As Chief Justice Roberts makes clear, “many government-authorized physical invasions will not amount to takings because they are consistent with longstanding background restrictions on property rights.” Union activism on premises is not one of those longstanding restrictions on property — and, as Justice Brett Kavanaugh pointed out in a concurring opinion, the Court’s 1956 ruling in NLRB v. Babcock & Wilcox explained how Cedar Point’s employees have ample means of reaching union representatives off-premises.
And just as owners can’t simply yell “property rights!” and harm their community by creating nuisances or violating others’ rights, neither can they exclude state actors who are entering their premises to confirm that the owner’s activities accord with a host of legal regimes, from child-protective services to food-safety rules.

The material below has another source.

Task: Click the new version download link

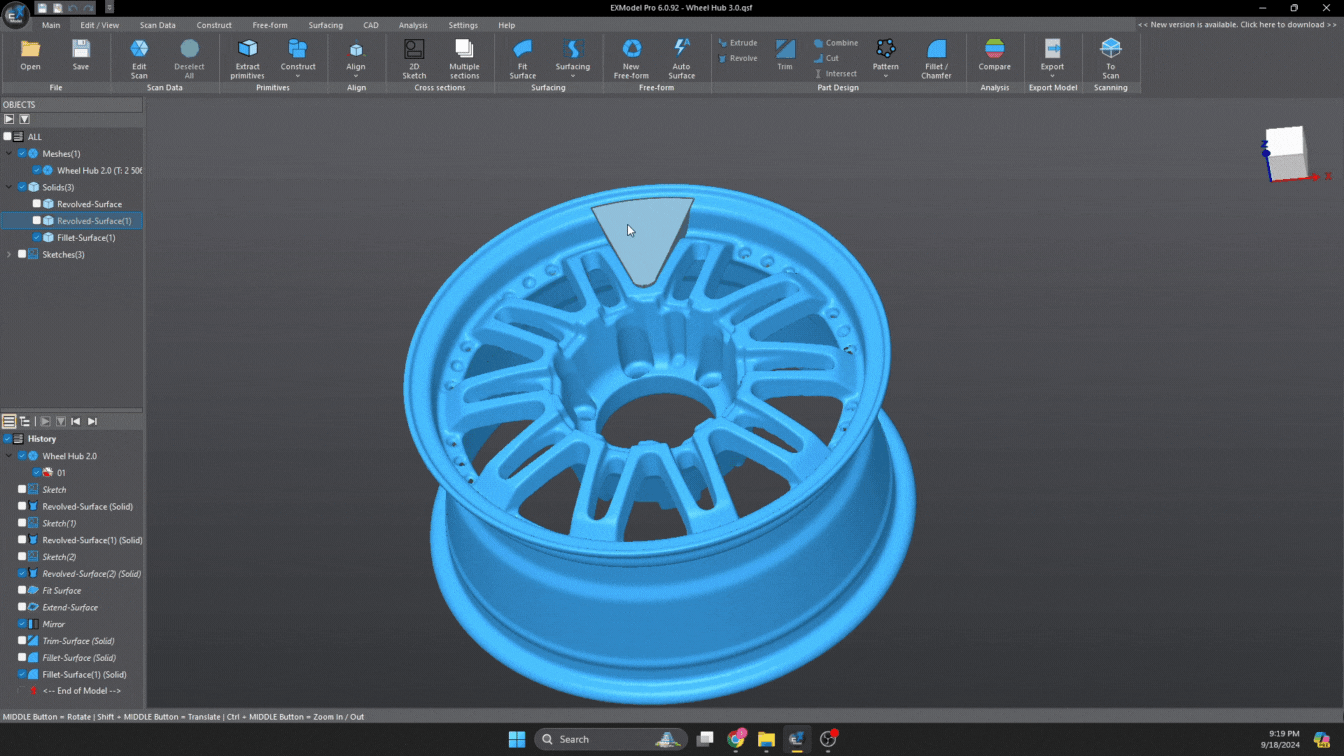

Like many previous landmark cases, Cedar Point is the opposite of catastrophic. It protects the rights of ownership while recognizing the innumerable ways in which the state ensures those rights aren’t used to abuse the public. Far from being another float in a never-ending parade of horribles, Cedar Point protects the public realm as much as it does the private.
Sam Spiegelman is a legal associate at the Cato Institute’s Robert A. Levy Center for Constitutional Studies.